Unfortunately, you can't use the same shortcut to select users and groups defined in the local computer's account database; instead, you have to enter the user's name in full, and if you're off by even a single letter you'll get an error message. (Windows will, however, fill in the computer or domain name for you automatically.) To see a list of available local users and groups, click the Advanced button, and then click Find Now. The resulting list includes all user accounts, groups, and special accounts on the local computer.
You can't change file or folder permissions
If you're unable to set custom permissions, look for the symptom in this list and try the following problem-solving techniques:
- The Security tab is not visible Do you see only a Sharing tab? If so, choose Tools, Folder Options, and clear the Use Simple File Sharing (Recommended) check box. If, after making this change, you still see only a Sharing tab, check the properties for the drive; the most likely explanation is that the drive is formatted using the FAT32 file system. The Security tab is visible only on NTFS drives.
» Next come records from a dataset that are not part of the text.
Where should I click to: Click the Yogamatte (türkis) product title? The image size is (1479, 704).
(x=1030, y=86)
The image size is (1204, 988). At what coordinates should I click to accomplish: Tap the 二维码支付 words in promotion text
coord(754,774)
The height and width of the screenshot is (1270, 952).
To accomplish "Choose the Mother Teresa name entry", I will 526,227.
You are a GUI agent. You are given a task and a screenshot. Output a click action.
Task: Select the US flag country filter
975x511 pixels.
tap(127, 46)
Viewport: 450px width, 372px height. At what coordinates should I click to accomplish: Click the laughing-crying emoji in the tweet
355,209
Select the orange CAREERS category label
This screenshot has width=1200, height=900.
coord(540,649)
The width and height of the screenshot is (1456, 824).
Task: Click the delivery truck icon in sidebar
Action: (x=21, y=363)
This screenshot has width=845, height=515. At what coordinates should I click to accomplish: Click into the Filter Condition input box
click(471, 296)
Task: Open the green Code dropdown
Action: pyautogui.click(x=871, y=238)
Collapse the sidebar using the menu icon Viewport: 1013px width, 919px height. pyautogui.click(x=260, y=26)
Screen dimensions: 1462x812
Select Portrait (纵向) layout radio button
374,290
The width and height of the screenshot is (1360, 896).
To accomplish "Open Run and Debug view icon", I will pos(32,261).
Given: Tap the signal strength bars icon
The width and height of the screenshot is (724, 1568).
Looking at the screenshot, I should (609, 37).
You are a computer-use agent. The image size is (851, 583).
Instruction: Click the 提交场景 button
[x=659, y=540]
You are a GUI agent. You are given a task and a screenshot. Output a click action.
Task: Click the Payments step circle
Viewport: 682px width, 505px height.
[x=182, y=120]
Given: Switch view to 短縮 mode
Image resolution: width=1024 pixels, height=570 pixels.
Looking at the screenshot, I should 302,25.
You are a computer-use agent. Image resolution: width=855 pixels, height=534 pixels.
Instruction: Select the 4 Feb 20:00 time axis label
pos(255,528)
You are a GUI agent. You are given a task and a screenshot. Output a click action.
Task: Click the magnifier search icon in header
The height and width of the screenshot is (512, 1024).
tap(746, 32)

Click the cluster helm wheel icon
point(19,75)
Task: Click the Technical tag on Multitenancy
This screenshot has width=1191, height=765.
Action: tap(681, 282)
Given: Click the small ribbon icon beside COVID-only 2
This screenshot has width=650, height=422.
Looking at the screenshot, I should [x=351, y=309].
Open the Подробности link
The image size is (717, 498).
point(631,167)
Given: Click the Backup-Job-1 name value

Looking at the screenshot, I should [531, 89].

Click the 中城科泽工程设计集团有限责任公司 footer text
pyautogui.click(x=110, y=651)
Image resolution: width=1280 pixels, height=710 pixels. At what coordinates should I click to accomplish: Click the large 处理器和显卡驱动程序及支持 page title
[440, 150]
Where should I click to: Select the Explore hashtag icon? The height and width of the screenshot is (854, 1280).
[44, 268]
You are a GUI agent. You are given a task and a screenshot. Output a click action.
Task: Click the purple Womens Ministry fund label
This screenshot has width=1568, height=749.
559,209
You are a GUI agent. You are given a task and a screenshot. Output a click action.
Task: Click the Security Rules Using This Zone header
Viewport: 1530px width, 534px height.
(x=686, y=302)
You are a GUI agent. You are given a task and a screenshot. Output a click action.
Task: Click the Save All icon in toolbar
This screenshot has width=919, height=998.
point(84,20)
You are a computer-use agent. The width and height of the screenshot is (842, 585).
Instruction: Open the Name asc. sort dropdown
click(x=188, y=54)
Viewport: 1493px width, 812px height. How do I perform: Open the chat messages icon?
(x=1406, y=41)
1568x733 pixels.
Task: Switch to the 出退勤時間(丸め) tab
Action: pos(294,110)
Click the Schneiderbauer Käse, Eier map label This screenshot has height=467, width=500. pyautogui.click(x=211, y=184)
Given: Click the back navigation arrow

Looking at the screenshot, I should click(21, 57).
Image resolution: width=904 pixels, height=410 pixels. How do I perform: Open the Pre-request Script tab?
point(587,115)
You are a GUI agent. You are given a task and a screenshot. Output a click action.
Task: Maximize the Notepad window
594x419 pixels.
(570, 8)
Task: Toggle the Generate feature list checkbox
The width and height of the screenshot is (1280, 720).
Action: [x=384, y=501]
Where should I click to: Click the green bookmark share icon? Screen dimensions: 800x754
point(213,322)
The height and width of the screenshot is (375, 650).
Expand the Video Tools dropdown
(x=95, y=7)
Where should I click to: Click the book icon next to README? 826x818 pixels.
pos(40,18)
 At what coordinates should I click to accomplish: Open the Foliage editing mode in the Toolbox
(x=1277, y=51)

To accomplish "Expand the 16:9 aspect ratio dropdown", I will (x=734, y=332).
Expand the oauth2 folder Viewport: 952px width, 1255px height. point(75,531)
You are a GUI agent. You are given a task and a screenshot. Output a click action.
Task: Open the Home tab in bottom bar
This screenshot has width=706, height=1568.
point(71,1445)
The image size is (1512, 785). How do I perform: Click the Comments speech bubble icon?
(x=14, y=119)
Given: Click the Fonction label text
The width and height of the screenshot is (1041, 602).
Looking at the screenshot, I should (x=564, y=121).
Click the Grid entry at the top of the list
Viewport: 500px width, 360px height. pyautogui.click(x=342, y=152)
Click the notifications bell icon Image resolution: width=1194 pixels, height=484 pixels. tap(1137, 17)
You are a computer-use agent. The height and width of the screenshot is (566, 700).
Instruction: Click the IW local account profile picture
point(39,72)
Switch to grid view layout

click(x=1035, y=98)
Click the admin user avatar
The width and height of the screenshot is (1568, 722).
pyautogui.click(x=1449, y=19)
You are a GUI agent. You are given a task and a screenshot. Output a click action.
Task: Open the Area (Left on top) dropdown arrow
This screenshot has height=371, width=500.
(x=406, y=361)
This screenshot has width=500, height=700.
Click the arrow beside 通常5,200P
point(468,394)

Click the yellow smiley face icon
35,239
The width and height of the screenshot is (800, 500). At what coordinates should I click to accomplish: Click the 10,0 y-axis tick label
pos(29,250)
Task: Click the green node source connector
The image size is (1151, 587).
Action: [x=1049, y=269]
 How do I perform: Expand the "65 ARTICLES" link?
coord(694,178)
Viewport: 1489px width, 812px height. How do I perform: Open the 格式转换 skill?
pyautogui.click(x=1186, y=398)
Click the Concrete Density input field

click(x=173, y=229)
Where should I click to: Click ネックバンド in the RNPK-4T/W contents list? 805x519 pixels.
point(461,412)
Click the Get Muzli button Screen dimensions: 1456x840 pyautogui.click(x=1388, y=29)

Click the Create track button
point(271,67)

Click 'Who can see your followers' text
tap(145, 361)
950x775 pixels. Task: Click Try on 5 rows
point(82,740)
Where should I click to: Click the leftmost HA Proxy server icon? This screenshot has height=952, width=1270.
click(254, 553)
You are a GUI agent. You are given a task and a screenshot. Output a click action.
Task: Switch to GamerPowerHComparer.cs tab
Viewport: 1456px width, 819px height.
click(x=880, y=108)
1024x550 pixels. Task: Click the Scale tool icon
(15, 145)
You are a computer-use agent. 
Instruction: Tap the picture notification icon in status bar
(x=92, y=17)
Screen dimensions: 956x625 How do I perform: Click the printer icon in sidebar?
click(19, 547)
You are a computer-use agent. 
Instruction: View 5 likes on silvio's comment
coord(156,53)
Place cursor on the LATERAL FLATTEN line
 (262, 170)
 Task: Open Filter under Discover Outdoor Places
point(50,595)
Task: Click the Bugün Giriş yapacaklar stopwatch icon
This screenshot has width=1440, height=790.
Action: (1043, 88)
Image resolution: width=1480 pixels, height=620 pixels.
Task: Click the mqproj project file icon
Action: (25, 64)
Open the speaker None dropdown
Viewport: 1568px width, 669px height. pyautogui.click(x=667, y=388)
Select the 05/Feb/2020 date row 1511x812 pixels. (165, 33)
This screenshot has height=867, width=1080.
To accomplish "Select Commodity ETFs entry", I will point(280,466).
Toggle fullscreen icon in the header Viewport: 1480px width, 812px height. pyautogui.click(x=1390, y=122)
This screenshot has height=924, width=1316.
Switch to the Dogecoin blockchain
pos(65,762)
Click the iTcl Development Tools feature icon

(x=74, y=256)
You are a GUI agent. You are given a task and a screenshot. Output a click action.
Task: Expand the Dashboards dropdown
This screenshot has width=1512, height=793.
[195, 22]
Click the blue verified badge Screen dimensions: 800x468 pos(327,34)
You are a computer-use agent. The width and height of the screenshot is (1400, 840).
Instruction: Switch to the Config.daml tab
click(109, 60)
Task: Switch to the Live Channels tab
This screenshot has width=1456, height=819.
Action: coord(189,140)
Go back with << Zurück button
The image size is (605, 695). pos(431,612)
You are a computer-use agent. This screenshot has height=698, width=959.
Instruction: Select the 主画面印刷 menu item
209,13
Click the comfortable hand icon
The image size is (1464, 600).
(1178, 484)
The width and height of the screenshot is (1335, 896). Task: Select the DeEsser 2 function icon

- You've made changes, but the check marks disappear This may not be a problem at all. If you set permissions and apply them to anything other than the default location-This Folder, Subfolder, And Files-Windows adds a check mark in the Special Permissions box (when viewing permissions for a folder, you have to scroll to the bottom of the Permissions list to see this box). You can view the applied permissions by clicking Advanced, selecting the user or group, and clicking Edit.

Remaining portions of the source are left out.